A novembre del 2017, Pramila Patten, il rappresentante speciale dell'Onu sulla violenza sessuale nei conflitti, ha visitato i campi dei rifugiati Rohingya in Bangladesh dove ha ascoltato i racconti di donne e ragazze vittime di violenze e abusi sessuali di ogni genere. Nel suo rapporto, Patten sottolinea come gli stupri sistematici siano stati compiuti dalle forze di sicurezza birmane come un’arma di guerra nel tentativo di estinguere l'identità etnica dei Rohingya. Secondo i dati delle Nazioni Unite, 2756 sopravvissute a violenze sessuali hanno ricevuto aiuto in Bangladesh, ma quasi la metà delle aree di insediamento dei rifugiati è privo di assistenza e servizi sanitari di base per le vittime di stupro. “Oggi in Bangladesh ho incontrato donne e ragazze Rohingya che hanno sofferto terribili violenze sessuali in Myanmar, alcune ora madri di bambini nati dallo stupro.

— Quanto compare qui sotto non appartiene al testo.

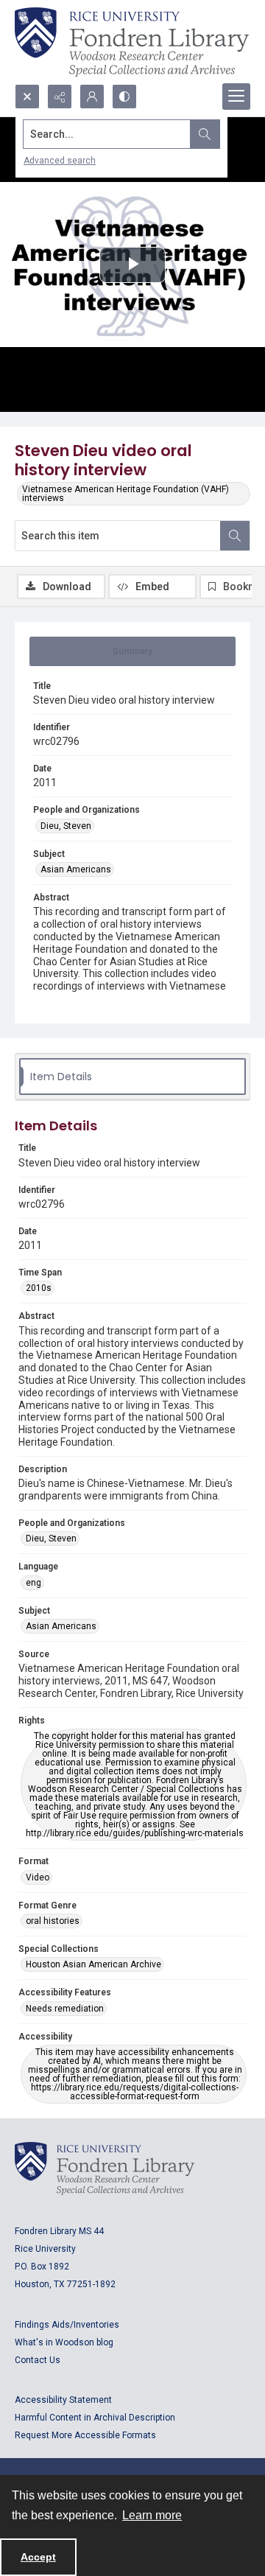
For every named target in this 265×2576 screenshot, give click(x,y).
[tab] (132, 651)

Non devono essere dimenticate. Il mondo deve conoscere la loro storia. Dobbiamo mostrare loro solidarietà”, ha scritto il segretario generale dell'Onu, Antonio Guterres, dopo una recente visita ai campi rifugiati Rohingya.

Per molti dei neonati, nei cui occhi le madri vedono lo sguardo del loro stupratore, l’unico destino sarà l’adozione: un modo per liberarsi per sempre del ricordo delle orribili violenze subite. Ma c’è anche un filo di speranza, e sono le giovani donne come Fatima che credono che il loro bimbo sia comunque degno di ricevere amore.  È il mio bambino, come posso sbarazzarmene? Se Allah lo farà nascere sano e salvo, farò di tutto per crescerlo in modo corretto”. Anche ʽM’ non vuole dare in adozione il piccolo, perché, conclude: “Dopotutto, è solo un bambino e non ha alcuna colpa”.